Ok danke für die Antwort. Und das schließt man einfach daraus oder leitet man daraus ab, dass die CPU in 1280x720 ca. 70 FPS schafft, dass heißt selbst in 4K oder 8K müsste die CPU nicht mehr berechnen und würde deshalb genauso 70FPS schaffen, wenn man eine imaginäre 6090 GPU verwenden würde?
Genau, die CPU hat mit der Auflösung des Bildes nichts am Hut.
Rudimentär erklärt:
Der Prozessor sagt der GraKa, dass sie ein Bild malen soll und wartet mit der nächsten Anweisung, bis die Grafikkarte fertig ist.
Der Prozessor ist in der Lage eine gewisse Menge an Bildern per Sekunde anzufordern und das ist ein fixer Wert.

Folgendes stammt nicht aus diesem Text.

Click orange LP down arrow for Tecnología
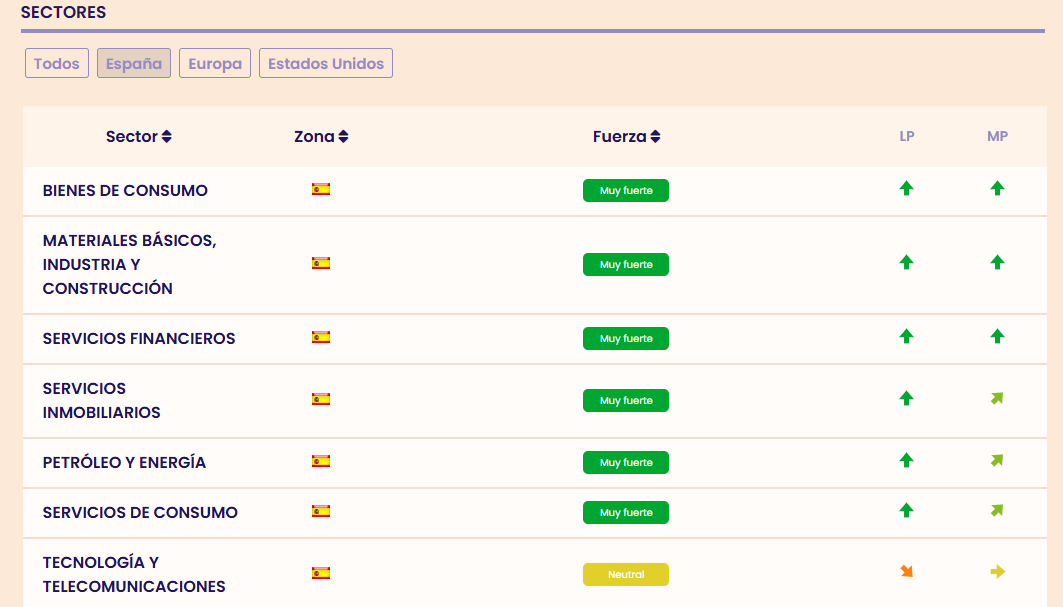The height and width of the screenshot is (607, 1063). [906, 572]
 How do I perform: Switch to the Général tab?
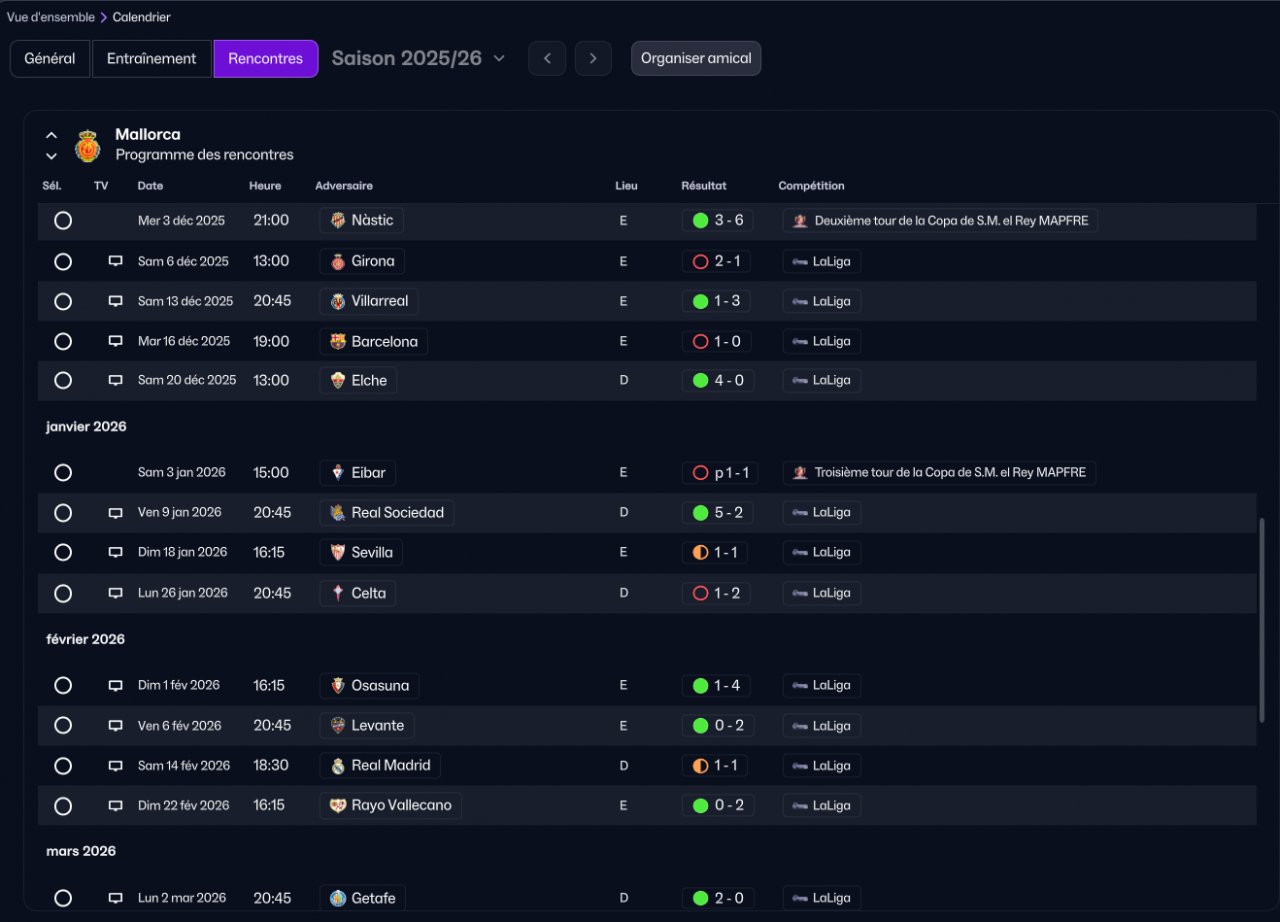coord(50,58)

Nicht der Prozessor, sondern der Nutzer gibt vor, wie aufwändig das Bild sein soll. Wenn die GraKa ein sehr einfaches, kleines Bild malt und dementsprechend damit fertig ist, bevor der Prozessor das nächste anfordern kann, dann hat man ein CPU Limit.
Wenn die GraKa ein besonders schönes, großes Bild malt und damit immer noch nicht fertig ist, obwohl der Prozessor bereits die nächste Anweisung fertig hat, dann hat man ein GPU Limit.
Also testet man CPUs in einem Rahmen, der sicherstellt, dass die CPU niemals darauf warten muss, bis die GraKa ein Bild fertig gemalt hat. Die FPS Werte entsprechen dann nämlich den Wert an Bildern per Sekunde, welchen die CPU maximal anfragen kann.
Und dieser Wert lässt sich dann auf alle anderen Szenarien übertragen. Das tolle daran ist: Wenn du weißt, dass deine CPU z.B. max 60FPS schafft, dann kannst du die Grafik-Einstellungen so lange nach oben schrauben, bis deine GraKa auch nur mehr etwa 60FPS liefert und reizt deine HW bei bestmöglicher Bildqualität voll aus, ohne Gefahr zu laufen, dass es ruckelt.